An engineer's job is to add the features that management asks to be added. Engineers who fight with management decisions on adding features to a product are almost always exactly the ones who care a lot about the product - the path of last resistance is to just do what you're asked, since that's what you're paid for.
Management wants to add Google ads to their premium offline app? Sure, they'll work to add that, who cares. Whether they spend two months building this feature or another, they're getting paid the same amount.
An engineer's job is also to use their technical judgment and choose the right tool for the job. Some of the worst engineering jobs I've had were the ones where engineering is handed inadequate tools and told to use them.
That’s not how software engineering works. Management doesn’t know what a feature will cost to add so they defer to engineers who produce estimates which are used to forecast and plan. Engineers estimate based on their own preferences (whether for cynical self-serving reasons or not). You estimate a feature will be delivered in 2 months but it takes 4, that’s 4 months of pressure you could have avoided by rejecting the feature.
Some features are annoying to work on, some have long term implications for how much and what type of work will need to be done. Some just don’t fit with what the engineers want to work on. I know which features are going to take endless stakeholder meetings and which aren’t. I know which are going to require overtime and being on-call. I know which are going to kill off my pet project.
The most self-serving action a software engineer who doesn’t want to work more than the bare minimum can take is to reject as much as possible as being too difficult or bad or some other excuse.
> An engineer's job is to add the features that management asks to be added.

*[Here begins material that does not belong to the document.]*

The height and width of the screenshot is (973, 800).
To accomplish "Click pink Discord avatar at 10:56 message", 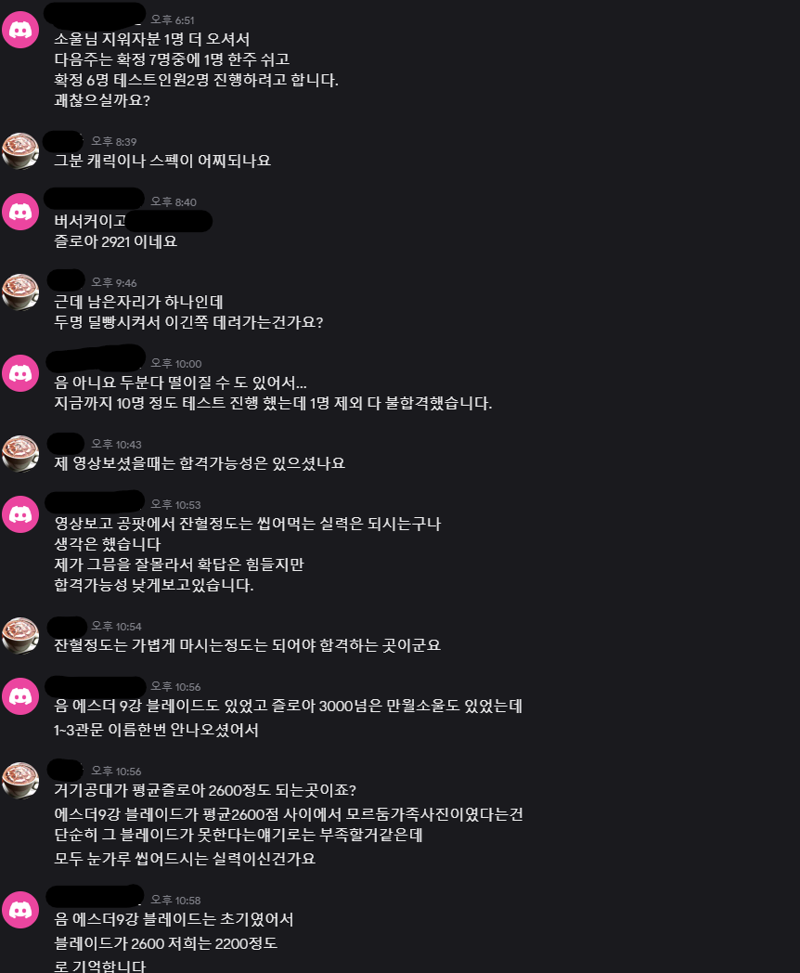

I get the context here (you are talking about software engineers, fine, and adding silly chat features, which is pretty low stakes). But, still, want to mention the general case:
The engineer’s professional obligation is to push back against the company if they are asked to design something impossible (and try to find some alternative that fits the customer’s business need if that’s possible), and to refuse or possible whistle-blow if asked to do something unethical/harmful to society.
We live in a very corporatized society where professions are being turned into jobs left and right. But, the engineer’s job is to just implement management’s requests in the same way that the doctor just exists as a conduit to your insurance company: that’s the way the company would like it.